Here’s how you can create an attention-grabbing intro:

  1. Present a surprising piece of statistic or an intriguing fact to capture learner attention.
  2. Present a real-life problem that your learners are grappling with and tell them you have the solution.
  3. Present the story of how an ordinary man, who is like the learner in many ways, overcomes his obstacles to become a hero. We all love stories, and be assured, your learners will want to read on to know how they can emulate the hero.
  4. Use a catchy headline. Learners will use the headline to determine the relevance of your course, so it needs to be attractive enough to spark initial interest.

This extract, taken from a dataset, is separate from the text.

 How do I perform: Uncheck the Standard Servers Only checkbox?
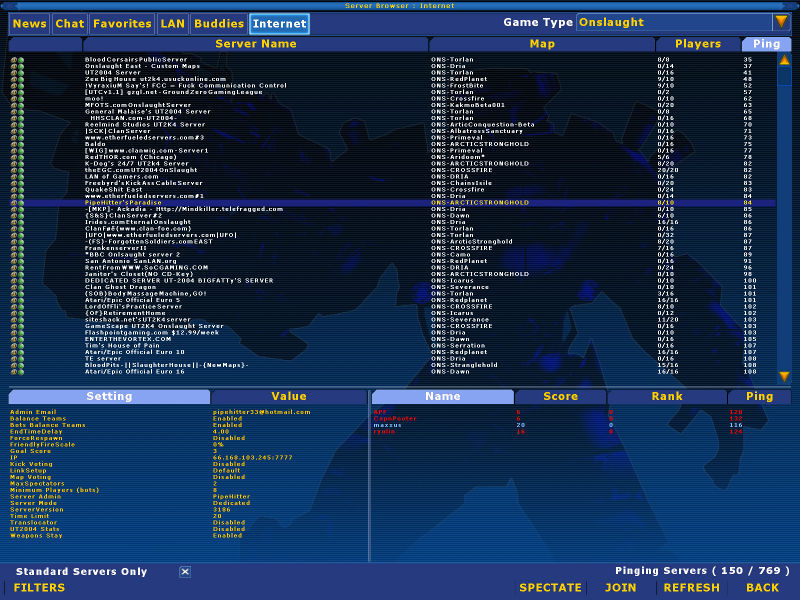tap(182, 570)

#5: Generic Stock Photographs

A group of smiling people staring at the computer monitor in their office. A young woman biting into an apple. A doctor or a fireman holding his thumb up and smiling at you. Do these images get you excited? Do you feel like you want to know the person in the photograph and learn his story? These stock photographs don’t touch you because they are generic images. So why do you expect these clichéd images will keep your learners hooked to your course?

  1. Make the effort to add photographs that show real people in real-life situations exhibiting believable emotions.
  2. Make sure that your images are relevant to your content – otherwise, you’re just wasting your time.
  3. Choose images that are fun and engaging, and move the content along.
  4. Personalize and make your stock photos unique. Here’s how.

Must read: What You Need to Know About Choosing and Using Photos in Your eLearning

#6: Sound too corporatish

Nothing shouts apathy and indifference like the heartless, pompous tone of the corporatese. Nothing more is as repulsive as text that might have been uttered by a robot that has no clue of how you feel and is only programmed to carry out certain mechanical tasks.

Ensure that your eLearning course does not fall into the corporatish pitfall with the following tips:

  1. Steer clear of long, winding sentences. Write short, crisp sentences that are no more than 14 words long. Throw in a couple of one-word sentences or three-word paragraphs to add a conversational tone.
  2. Ditch the passive voice. A passage written in the active voice is inspiring and establishes you as an authority, someone who knows what he is talking about or is going to do.
  3. Use simple words. You may have a large vocabulary, but don’t make your learners reach out for the thesaurus when they are grappling with difficult technical concepts or are attempting a challenging simulation activity.

Download this free eBook to grab more tips on how to write engagingly.

#7: Mobile Incompatibility 

The BYOD (Bring Your Own Device) movement is about to become the norm in most workplaces, and mobile learning is already on the rise. So you have to ensure that your courses are compatible with a large array of mobile devices. Else you risk losing your learners who won’t bother to chase your course if they can’t access it on their personal mobile devices.

The line between creating a course that is a riveting page-turner and one that falls flat on its face is sometimes blurred. Above are some pointers, and at other times, you will have to rely on your instinct and knowledge of your audience.